§ **DATA RECORDS**
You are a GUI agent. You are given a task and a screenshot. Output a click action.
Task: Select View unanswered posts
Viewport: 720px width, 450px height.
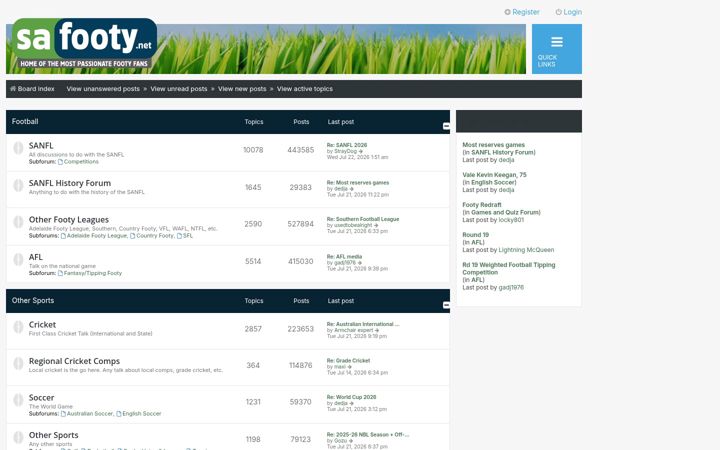(103, 89)

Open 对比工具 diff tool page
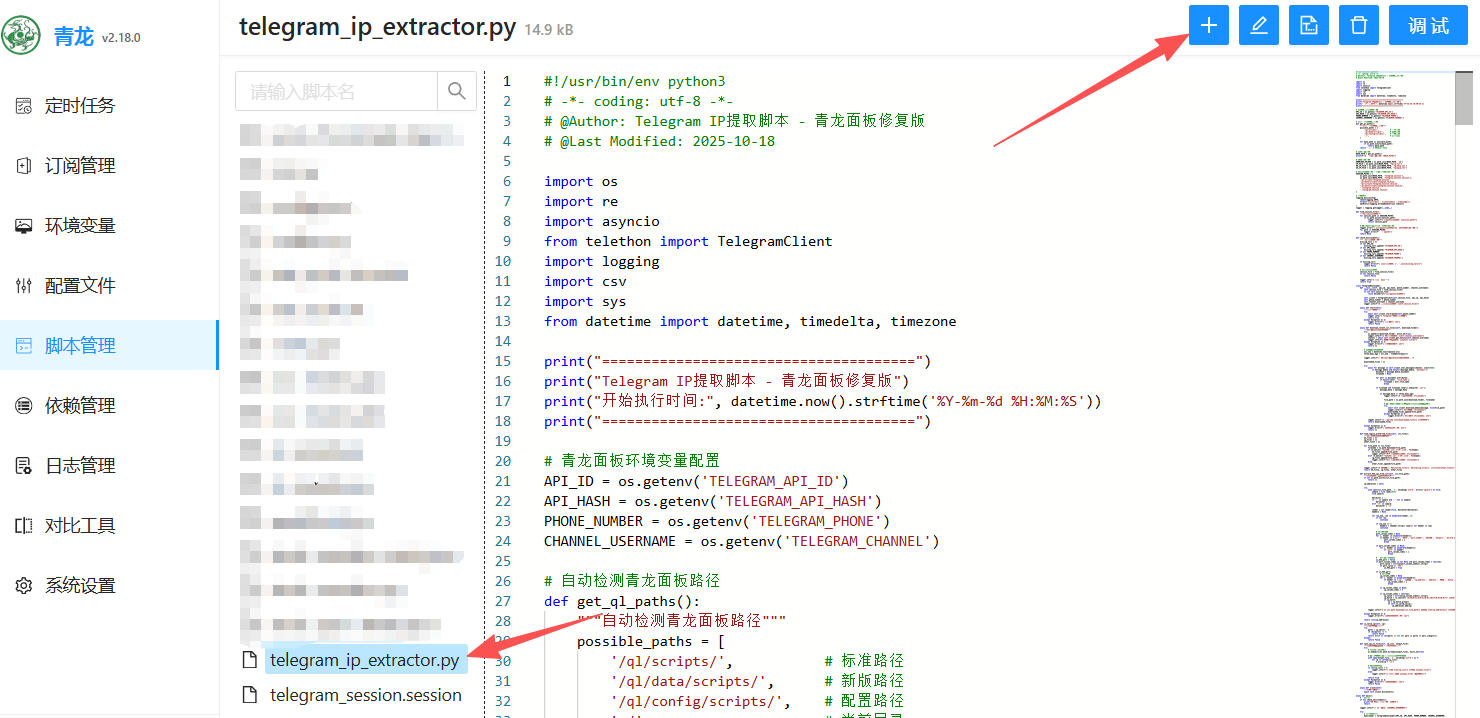[79, 526]
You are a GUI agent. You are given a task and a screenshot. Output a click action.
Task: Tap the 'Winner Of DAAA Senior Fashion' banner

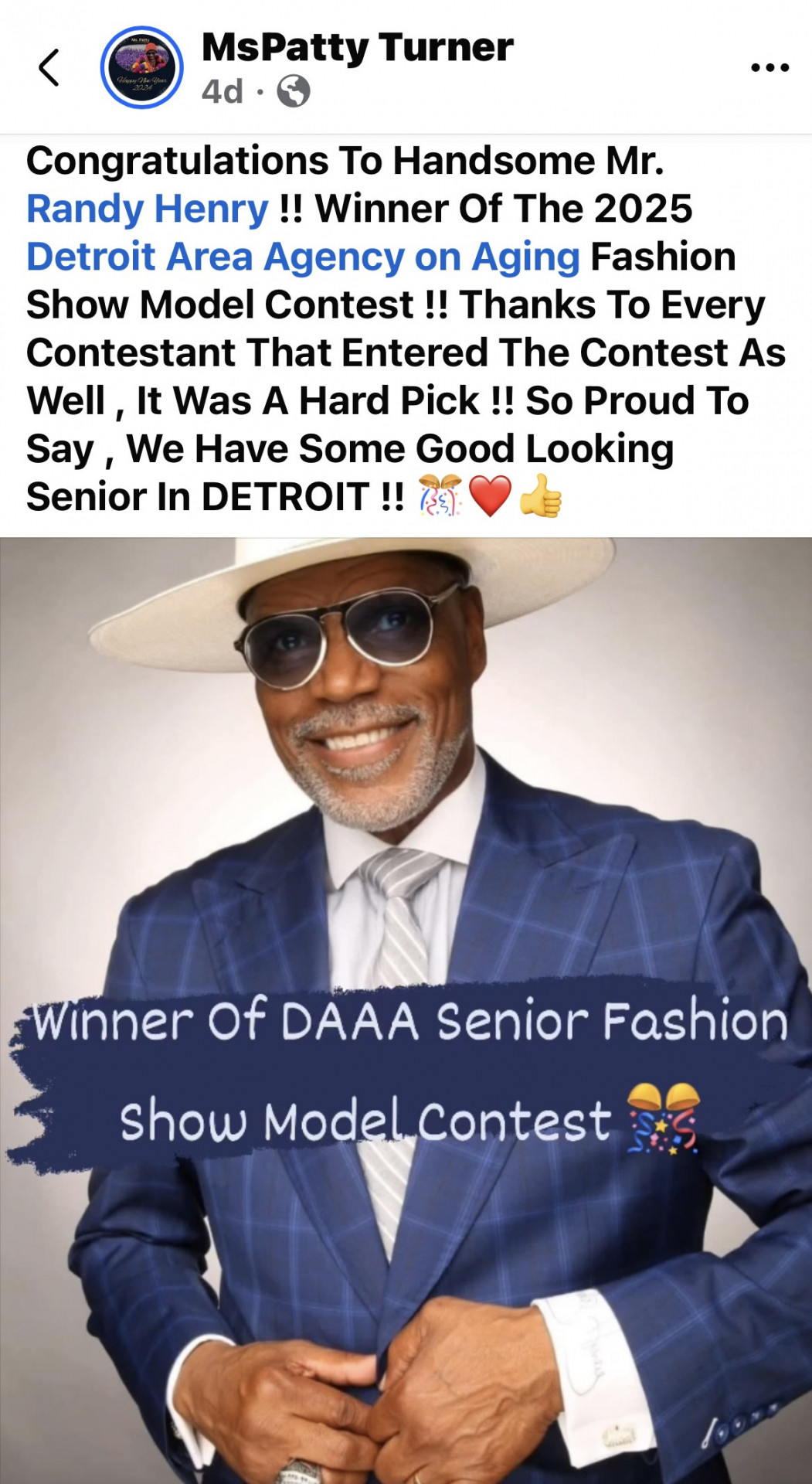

§ **WORK REQUEST**
The copy must start at the line containing "Open 对比工具 diff tool page" and end at the last line of the data, matching each line exactly. It must hold no pictures.

§ **ANSWER SECTION**
Open 对比工具 diff tool page
[79, 526]
You are a GUI agent. You are given a task and a screenshot. Output a click action.
Task: Tap the 'Winner Of DAAA Senior Fashion' banner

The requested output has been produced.